Text passage -
↓

Stress Modalities — Detailed Mechanism & Protocol Deep Dive
Each stress modality below is mapped to (i) the metabolite class it preferentially induces, (ii) the underlying biochemical mechanism, (iii) typical pilot operating window, and (iv) the harvest-timing rationale. Stress recipes are applied sequentially or in combination depending on the target product; combination stress recipes (e.g. light + N-starvation) are central to the pilot's lutein and omega-3 trains.
1. Light Stress (Carotenogenesis Driver)
Cells are stepped from outdoor-equivalent ~250 µmol·m⁻²·s⁻¹ to 500–800 µmol·m⁻²·s⁻¹ PAR using blue-enriched LED spectra (460 nm dominant). Excess photons exceed photosystem turnover capacity, generating reactive oxygen species (ROS). Cells respond by upregulating the carotenoid biosynthesis pathway — phytoene synthase → lycopene → lycopene-ε-cyclase branching toward lutein and zeaxanthin — as photoprotective accessory pigments.

↑

Available data -
↓

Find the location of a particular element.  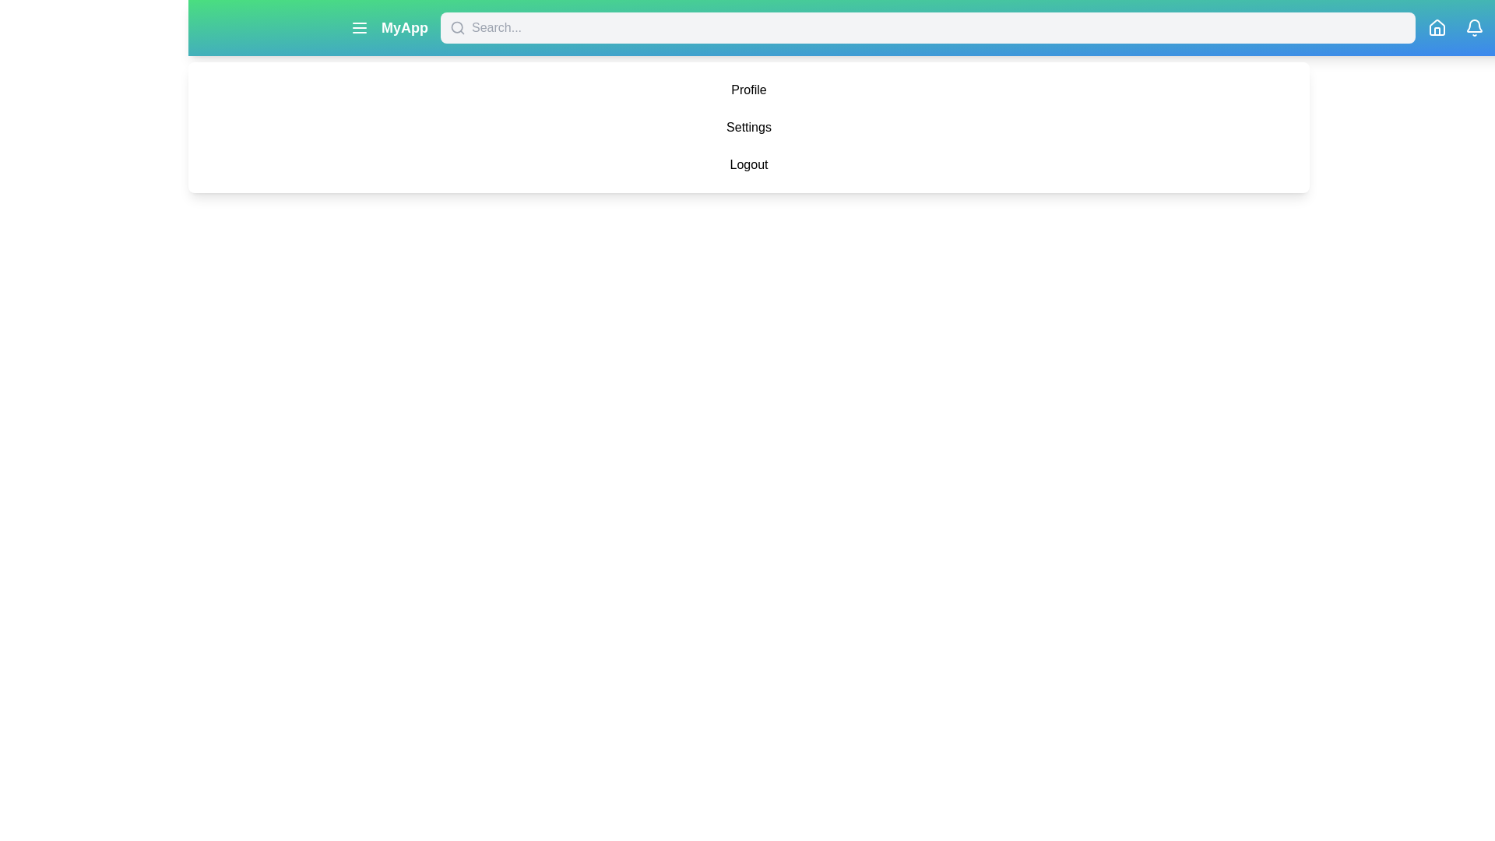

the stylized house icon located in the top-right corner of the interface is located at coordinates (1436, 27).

↑
↓

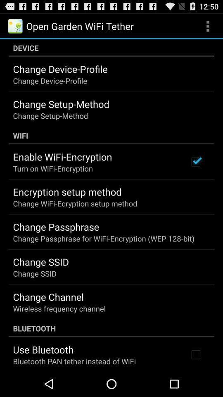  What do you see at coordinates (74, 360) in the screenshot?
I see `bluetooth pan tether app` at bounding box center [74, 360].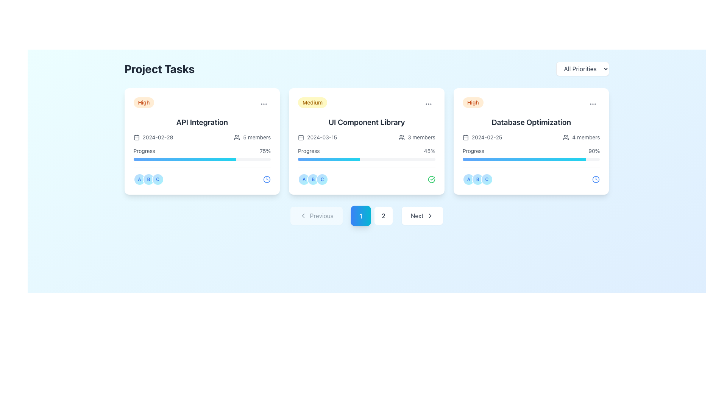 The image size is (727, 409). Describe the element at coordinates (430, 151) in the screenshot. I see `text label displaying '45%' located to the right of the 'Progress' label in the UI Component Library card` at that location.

↑

Work item -
From the passage on stress modalities, copy out the portion starting with "Cells are stepped" and going on through "photoprotective accessory pigments.".

Result -
Cells are stepped from outdoor-equivalent ~250 µmol·m⁻²·s⁻¹ to 500–800 µmol·m⁻²·s⁻¹ PAR using blue-enriched LED spectra (460 nm dominant). Excess photons exceed photosystem turnover capacity, generating reactive oxygen species (ROS). Cells respond by upregulating the carotenoid biosynthesis pathway — phytoene synthase → lycopene → lycopene-ε-cyclase branching toward lutein and zeaxanthin — as photoprotective accessory pigments.